I first read Albert Camus when I was seventeen. I borrowed my father’s well-thumbed copy of The Stranger and greedily consumed it in one sitting on a train from Frederikssund to Copenhagen. I was spellbound. How could I not be? There in the novel was the bright Algerian sun and the shimmering Mediterranean Sea; outside my window was the drab Danish sky—the color of a pâté, forever portending rain. With every page I longed more intensely for the spare beauty of Algiers, to sense what Camus elsewhere describes as “a life that tastes of warm stone”—a life that, in the hard lyricism of his prose, seemed simple yet inexhaustibly rich. At the end of the novel, when the condemned Meursault is visited in his cell by the prison chaplain, he is asked if he ever wished for another life. He answers a little evasively. After the chaplain demands to know exactly how he pictured this other life, Meursault, finally, responds with a shout: “One where I could remember this life!”
Meursault’s moving outburst is also his maker’s. More than any other twentieth-century writer, Camus struggled to affirm life as it was handed to him, without appeal to religious or secular divinities. In his early notebooks, he spoke of wanting to “hold my life between my hands” and of enduring “this experience without flinching, with complete lucidity”—words made all the more poignant by the “sentence” of tuberculosis he received when he was just seventeen years old, and which repeatedly threatened to cut his life short. It was perhaps in Algiers’s Mustapha Hospital, in the winter of 1930, that Camus first felt himself brushed by the absurd: the clash between humankind’s desire for meaning and the inscrutable silence of the universe.

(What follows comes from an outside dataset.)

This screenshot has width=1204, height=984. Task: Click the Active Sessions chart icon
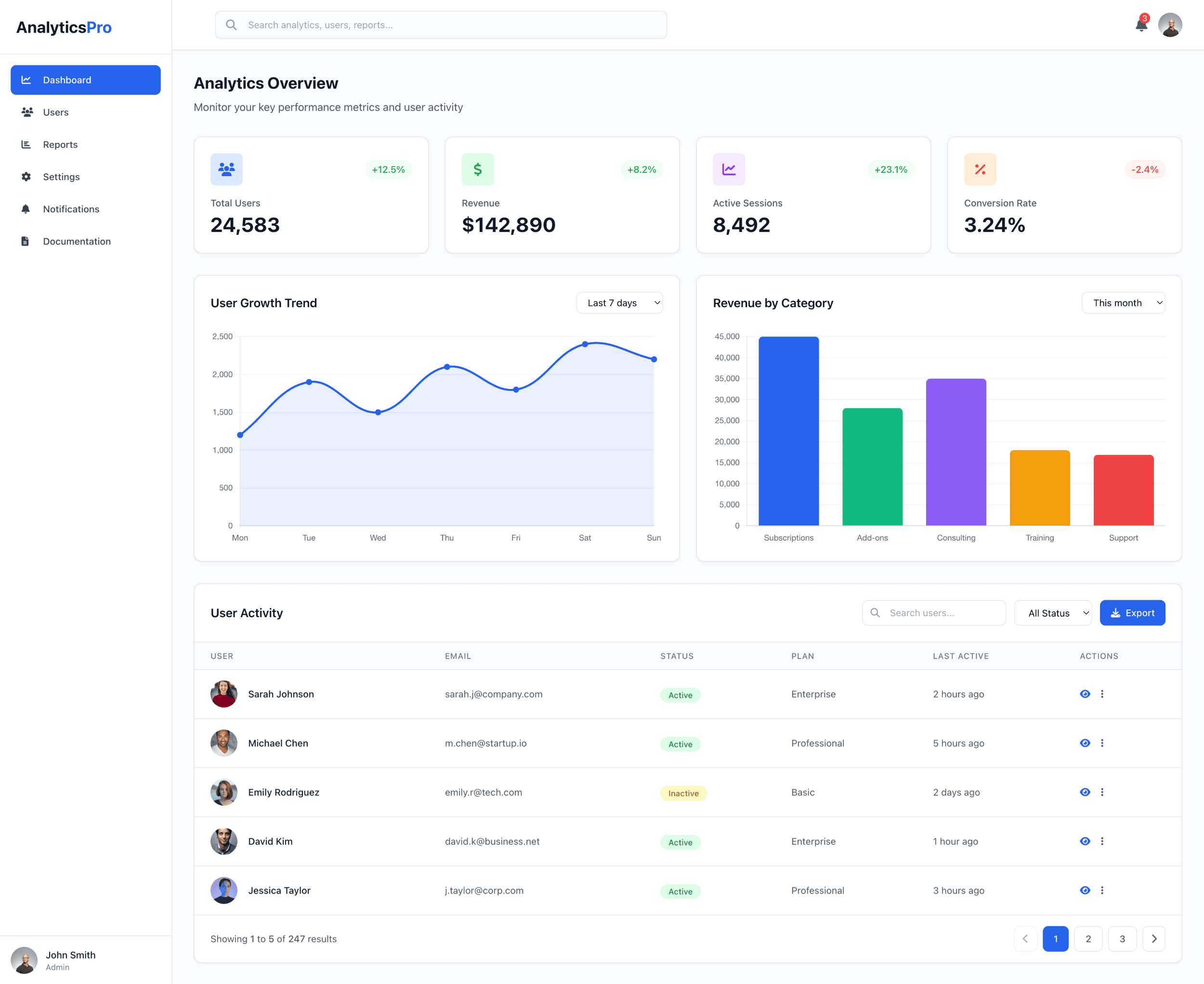(x=729, y=169)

The young man who loved to roam the shabby streets of the Belcourt quarter, who preferred to spend his days swimming or playing soccer, thus learned early that our lives mean nothing to the mute world that surrounds us. Only a few years after receiving his diagnosis, Camus asked the costume designer and amateur pilot Marie Viton to fly him to Djemila, a coastal mountain village home to the ancient Roman ruins of Cuicul. There, standing atop the stony remnants of a vanished world, a hard wind burning his eyes and cracking his lips, Camus was overcome by the unrelenting indifference of the natural world. As he wrote in “The Wind at Djemila,” the essay his experience inspired:
I tell myself: I am going to die, but this means nothing, since I cannot manage to believe it and can only experience other people’s death. I have seen people die. Above all, I have seen dogs die. It was touching them that overwhelmed me. Then I think of flowers, smiles, the desire for women, and realize that my whole horror of death lies in my anxiety to live. I am jealous of those who will live and for whom flowers and the desire for women will have their full flesh and blood meaning. I am envious because I love life too much not to be selfish. What does eternity matter to me?
For the twenty-three-year-old author who wrote those words, death was not the distant terminus of old age but an awful negation that threatens at every moment to erase us. Remarkably, for someone so young when the shadow of death first darkened his way, he did not recoil from this insight. He had no interest in merely pacifying the terror of death, as the Stoic philosophers counseled. (In the Enchiridion, Epictetus recommends that we think of death daily, in order to lessen our fear of it.) Instead, Camus resolved to “gaze upon my death with the fullness of my jealousy and horror,” to face the absurdity of the human condition with total clarity. “I have no wish to lie or to be lied to,” he wrote.